Hudak lashed out at the Liberals for allocating “an astonishing $2.5 billion to a corporate welfare slush fund” that he said would be given out at the discretion of Liberal cabinet ministers with no real criteria for the grants or subsidies.
“Handing out taxpayers’ dollars to big corporations simply does not work,” he said.
“There is no credible evidence, and no credible theory, that says any country, any province, any state can subsidize its way to prosperity.”
Premier Kathleen Wynne, meanwhile, was on the attack against Hudak’s plan to cut 100,000 public sector jobs as she campaigned in the Toronto area, and said voters will face a “very stark” choice in the June 12 election between the slash-and-cut Tories and Liberals that want to invest in the province to help create jobs.

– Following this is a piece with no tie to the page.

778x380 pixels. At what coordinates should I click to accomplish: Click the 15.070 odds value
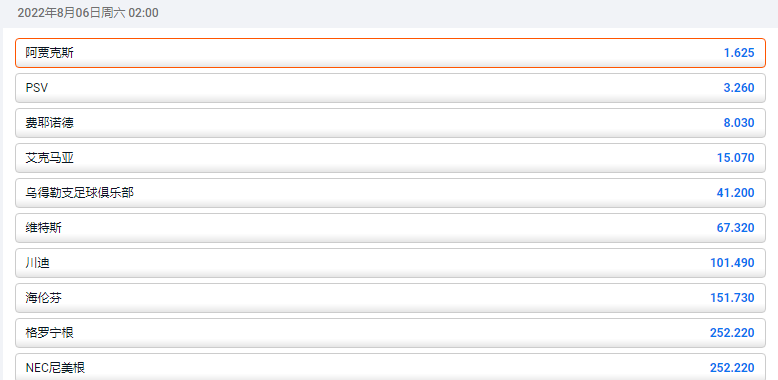click(735, 158)

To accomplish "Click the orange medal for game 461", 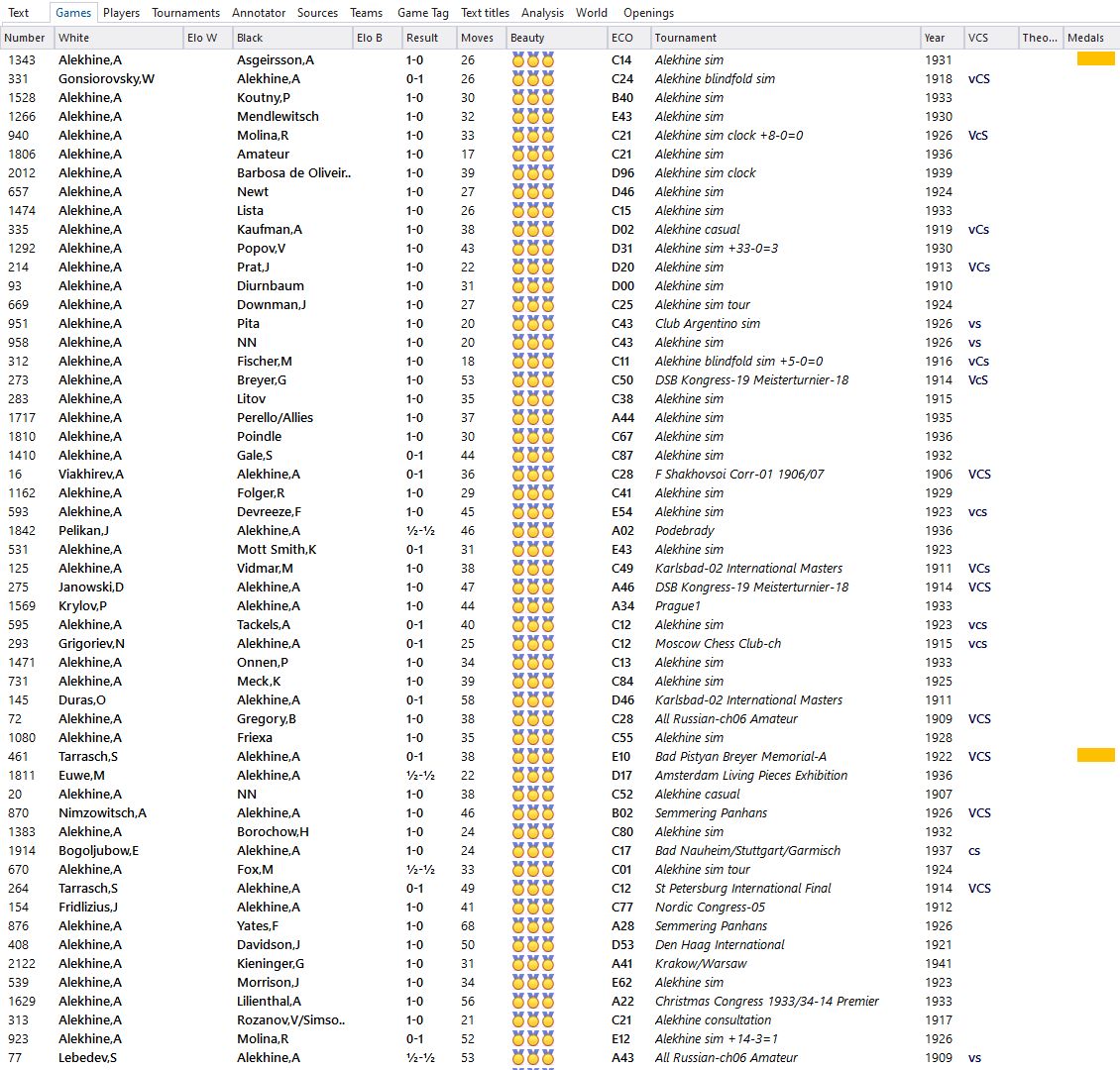I will 1095,756.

“It is a choice between that (Liberal) plan, which builds up communities, and the plan that the Conservatives are putting forward that starts with cutting and tearing down much of what has been built,” she said. “I think that that choice, between creating jobs and cutting jobs, could not be much clearer.”
Wynne also criticized NDP leader Andrea Horwath for triggering the election by saying she could not support the Liberals’ May 1 budget, and then releasing a campaign platform “of disconnected ideas” that is very similar to the government’s plan in many ways.
“It’s confusing in that they didn’t support the plan that we put forward and now they are running on a platform that is basically what we put forward,” she said.
“It really raises the question as to why they didn’t support our budget in the first place.”
Wynne said the Liberals would release their campaign platform in Thunder Bay on the weekend, but admitted it was based largely on the budget, which included a new provincial pension plan for workers without a workplace pension.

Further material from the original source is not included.